Among the entries below, find the line with "You are a computer-use", then quote it and each following line up to and including the line with "Instruction: Open the", and nothing else.

──────

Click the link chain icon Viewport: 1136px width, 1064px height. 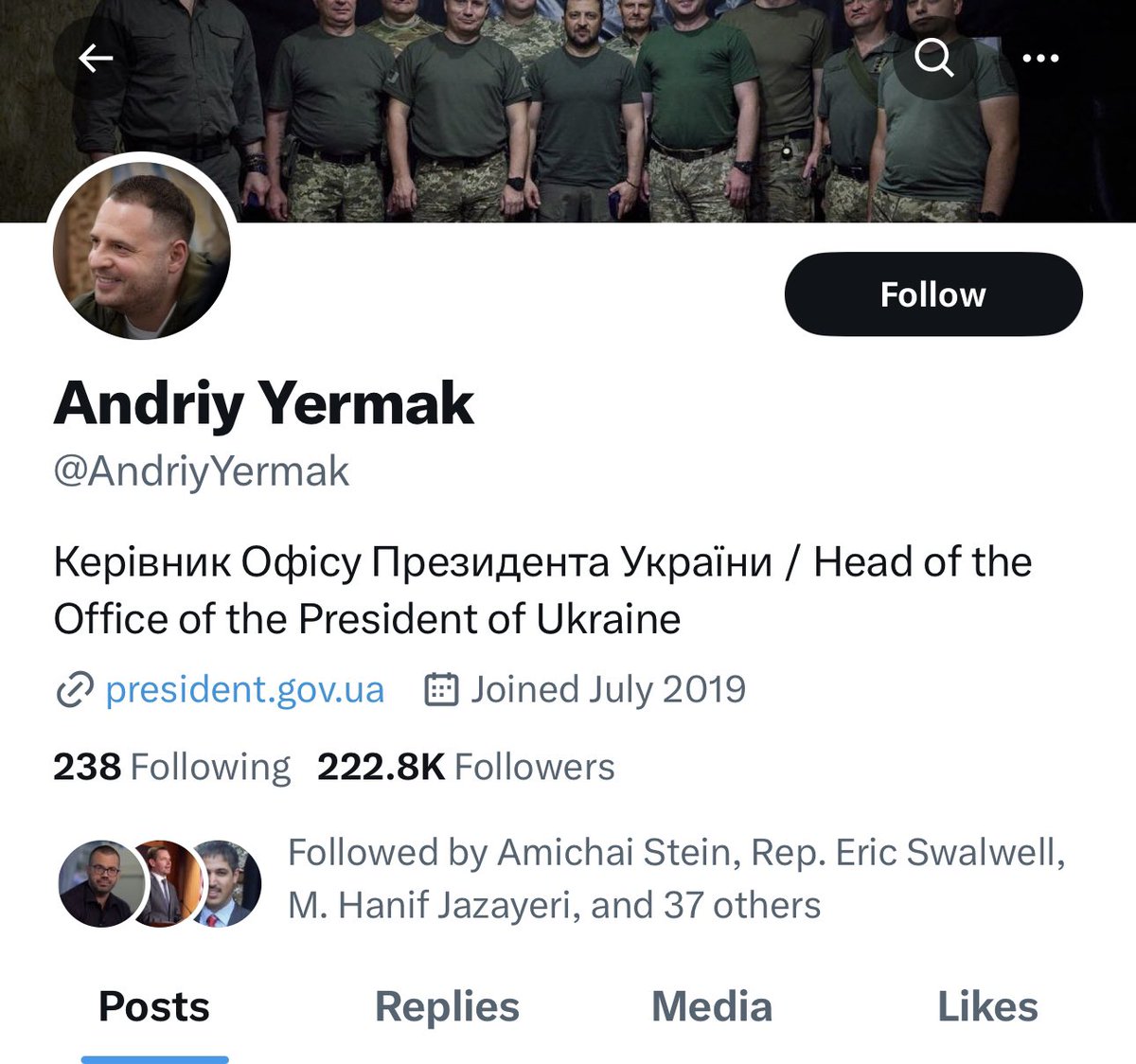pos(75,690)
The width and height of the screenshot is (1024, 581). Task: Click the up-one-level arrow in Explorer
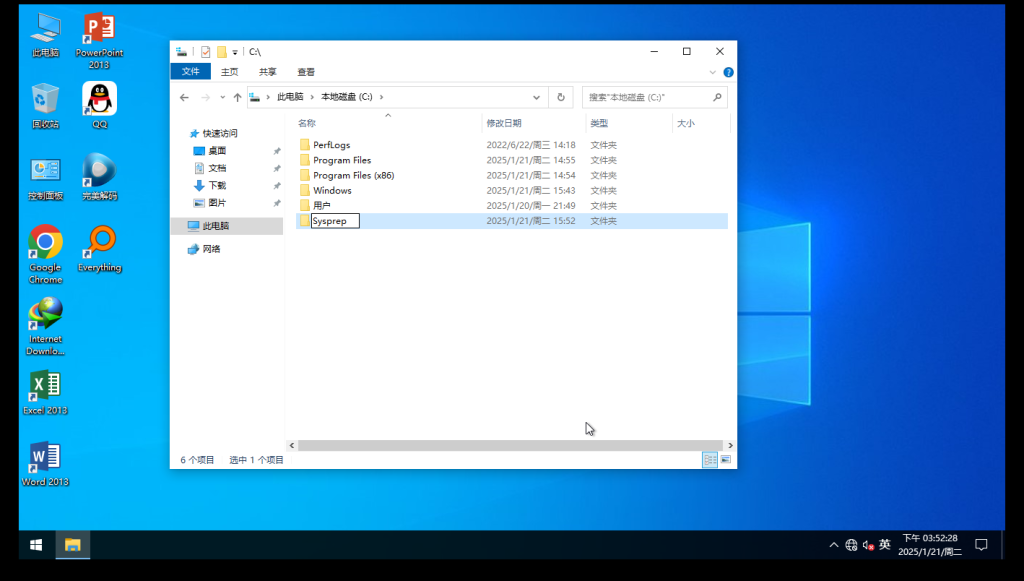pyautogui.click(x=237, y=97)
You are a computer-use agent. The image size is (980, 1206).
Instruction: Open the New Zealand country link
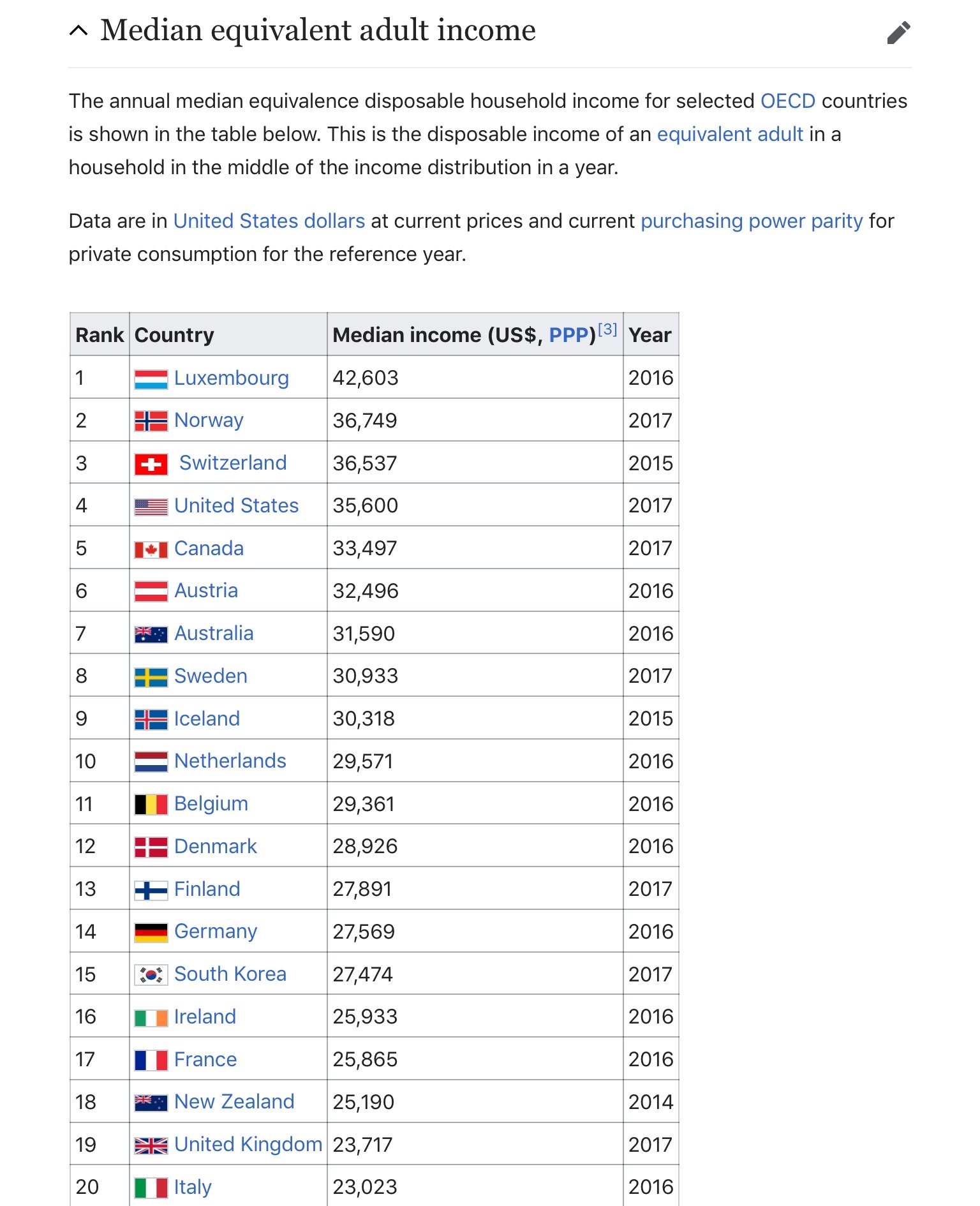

──────

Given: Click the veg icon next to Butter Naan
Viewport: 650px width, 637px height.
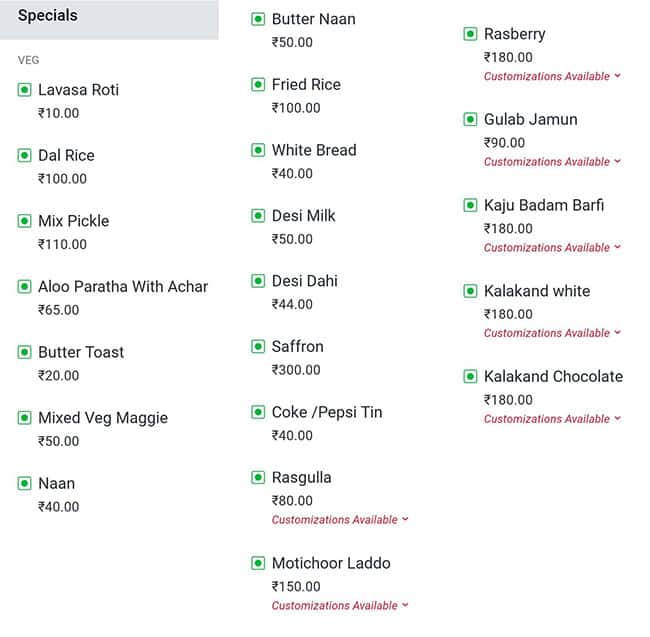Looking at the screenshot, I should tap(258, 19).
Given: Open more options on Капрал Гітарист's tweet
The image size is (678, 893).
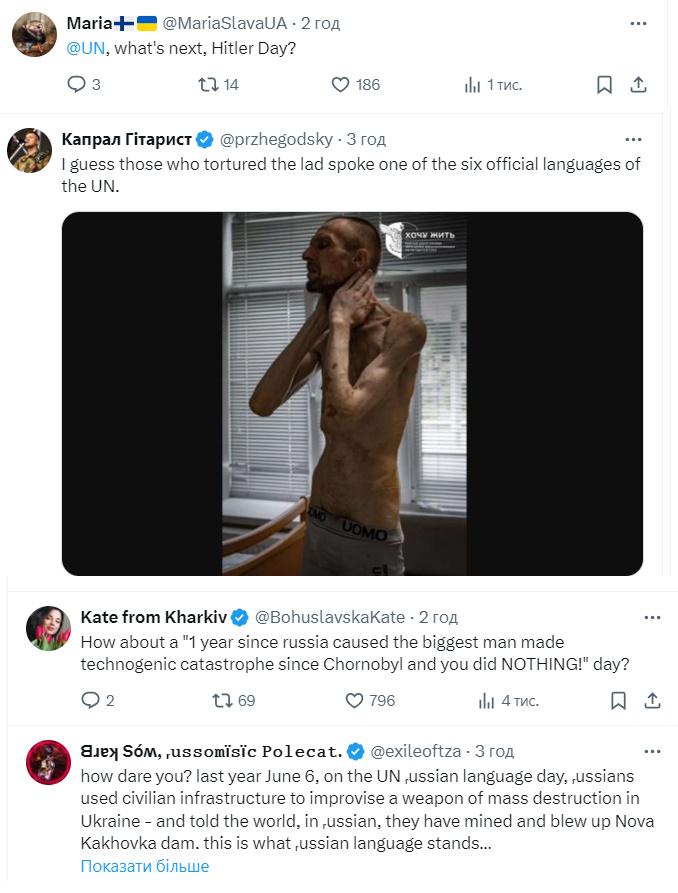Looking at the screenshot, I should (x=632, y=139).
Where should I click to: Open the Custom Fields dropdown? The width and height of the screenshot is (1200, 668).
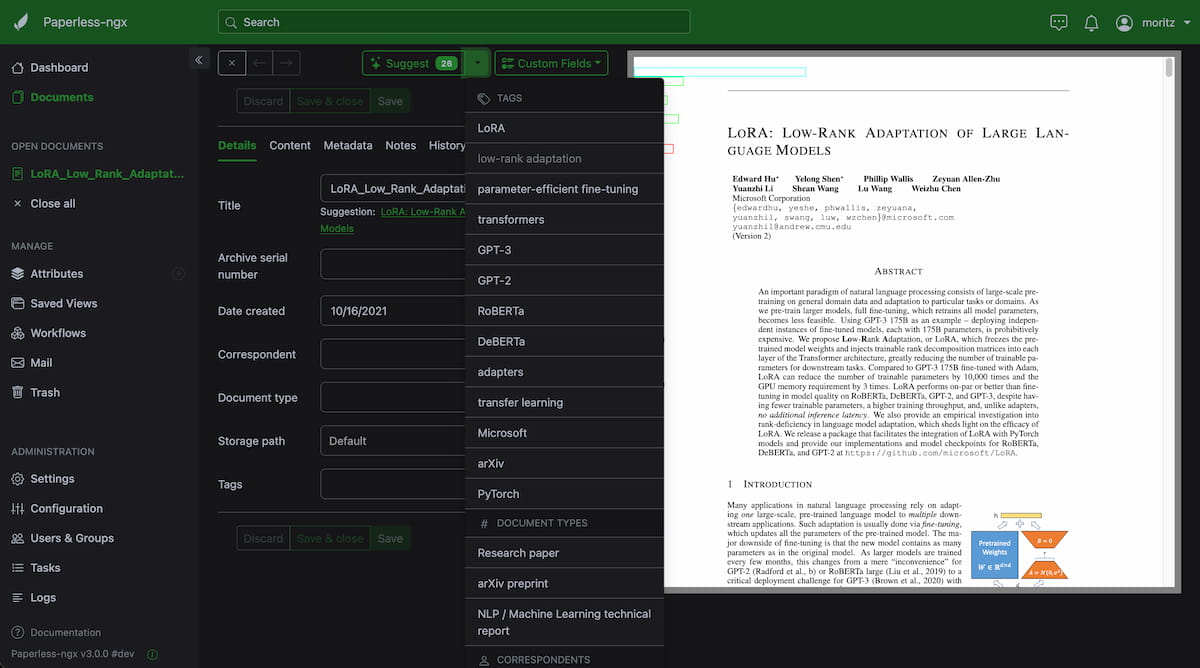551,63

──────

### SOLUTION
You are a computer-use agent. The image size is (980, 1206).
Instruction: Open the New Zealand country link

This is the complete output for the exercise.